AK Parti Genel Başkan Yardımcısı Dr. Ravza Kavakcı Kan, “AK Parti’nin iktidarı ve son 15 senedir yaşanılanlar değerlendirildiğinde durumu hayret ve hayranlıkla değerlendirmemek mümkün değil. AK Parti adeta ‘bir insan hakları devrimi’ gerçekleştirmiştir.”
AK Parti Genel Başkan Yardımcısı Dr. Ravza Kavakcı Kan, ATO Congresium’da AK Parti Genel Merkezince düzenlenen “Bir İnsan Hakları İhlali Olarak 15 Temmuz” paneline katıldı.
Kan, genel başkanlık olarak 15 Temmuz darbe girişiminin insan hakları açısından anlatılması için bu panelin düzenlendiğini belirterek, hain darbe girişiminin 80 milyon vatandaşının en temel hakkı olan “yaşama hakkı”na karşı yapıldığını söyledi.
O gece milletin sadece ellerinde bayraklar, göğüslerinde iman ve vatan sevdalarıyla darbeci hainlere karşı koyduklarını ifade eden Kavakcı, o hainlerin “genç, yaşlı, kadın, çocuk” demeden masum insanları korkakça ve kalleşçe katlettiklerini vurguladı.
Kan, o gece yaşananları hatırlatarak, 15 Temmuz verilen silahsız sivil mücadelenin, dünya siyasetinde emsalsiz bir demokrasi mücadelesi olduğuna dikkati çekti.

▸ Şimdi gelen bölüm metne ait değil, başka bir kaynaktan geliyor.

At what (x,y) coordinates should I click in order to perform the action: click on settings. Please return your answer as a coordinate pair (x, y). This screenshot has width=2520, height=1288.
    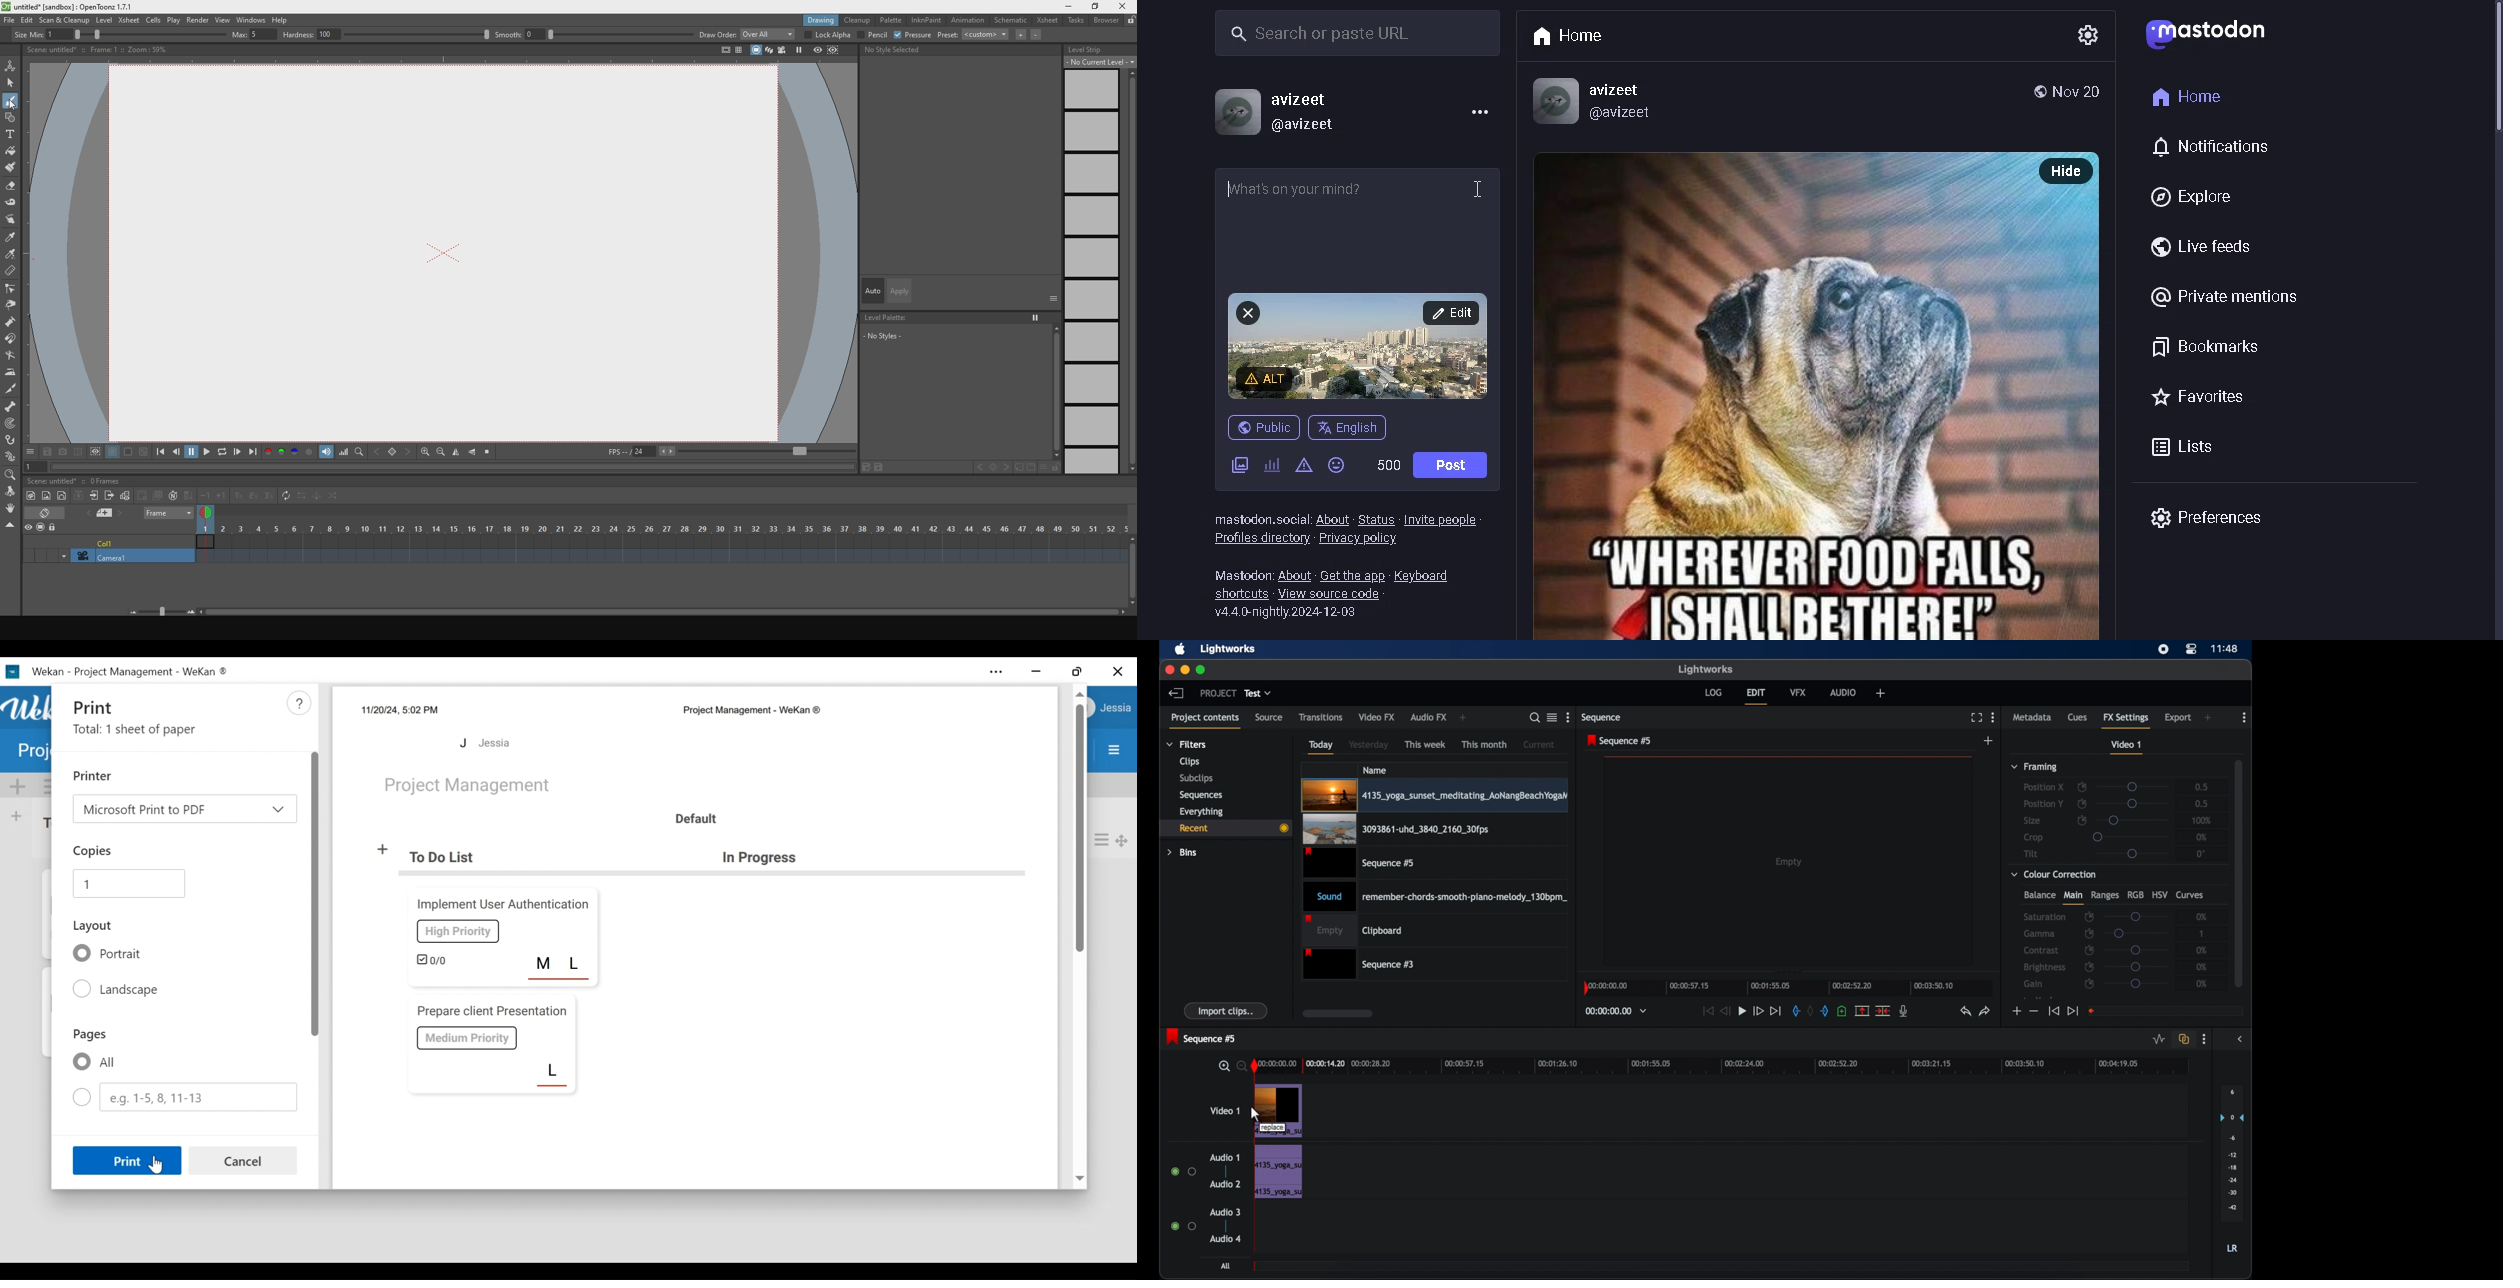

“İnsan hakları” dendiğinde, nedense akıllara “insan hakları ihlalleri”nin geldiğine işaret eden Kavakcı, “Aslında ‘Türkiye açısından insan hakları’ denildiğinde, AK Parti’nin iktidarı ve son 15 senedir yaşanılanlar değerlendirildiğinde durumu hayret ve hayranlıkla değerlendirmemek mümkün değil. AK Parti adeta ‘bir insan hakları devrimi’ gerçekleştirmiştir. Bu süreçte Türkiye, uluslararası alanda sadece kendi milli menfaatleri için değil aynı zamanda dünyadaki mazlumlar için de çaba sarf etmiştir.” diye konuştu.
“TARİHİN KARA SAYFALARINA GÖMÜLDÜLER”
Kan, AK Parti yönetimi boyunca milletin huzur içerisinde daha özgür olduğunu belirterek, şöyle devam etti:
“Eski Türkiye’de ‘öteki’ muamelesi görüp, en temel hak ve özgürlüklerinden sistem tarafından mahrum bırakılanlar, artık büyük mücadelelerle gerçekleştirilen reformlar neticesinde devlet nezdinde hak ettikleri şekilde eşit vatandaş muamelesi görüyor. Eski Türkiye’de ‘öteki’ muamelesi gören bir grupta en hafif ifadeyle, ‘fikir, vicdan ve ifade hürriyeti ihlallerine ve kadına karşı ayrımcılığa maruz kalan başörtülü kadınlardı’.
Kadına karşı ayrımcılığın en acı sahnelerinden bir tanesi de 2 Mayıs 1999’da TBMM’de yaşanılan ve seçilmiş bir milletvekilinin, Merve Kavakçı’nın şahsında, başörtülü kadınlara ve ailelerine yaşatılan had bildirme kampanyasıydı. Bu aslında milli iradeye yapılan adı konmamış bir darbeydi. Halk arasında zaten asla itibar görmeyen bu saçma sapan ayrımcılık ve onu uygulayanlar da tarihin kara sayfalarına gömüldüler.”
Ravza Kavakcı Kan, artık Türkiye’de demokrasinin kendine sunduğu nimetlerin bilincinde tepeden bakan siyasetçilere prim vermeyen, onlara tahammülü olmayan, haklarını meşru yollarla sonuna kadar özgüvenli bir şekilde savunabilen bir anlayışın bulunduğunu kaydetti.
Panelde, Cumhurbaşkanlığınca Türkçe ve İngilizce hazırlanan “15 Temmuz Darbe Girişimi ve Milletin Zaferi” ile TRT tarafından İngilizce hazırlanan “History and Memory, TRT World in the Face of the July 15 Coup” kitapları konuklara dağıtıldı.
“Bir İnsan Hakları İhlali Olarak 15 Temmuz” panelinde, yabancı medya temsilcileriyle AK Parti teşkilatından bazı isimler de katıldı.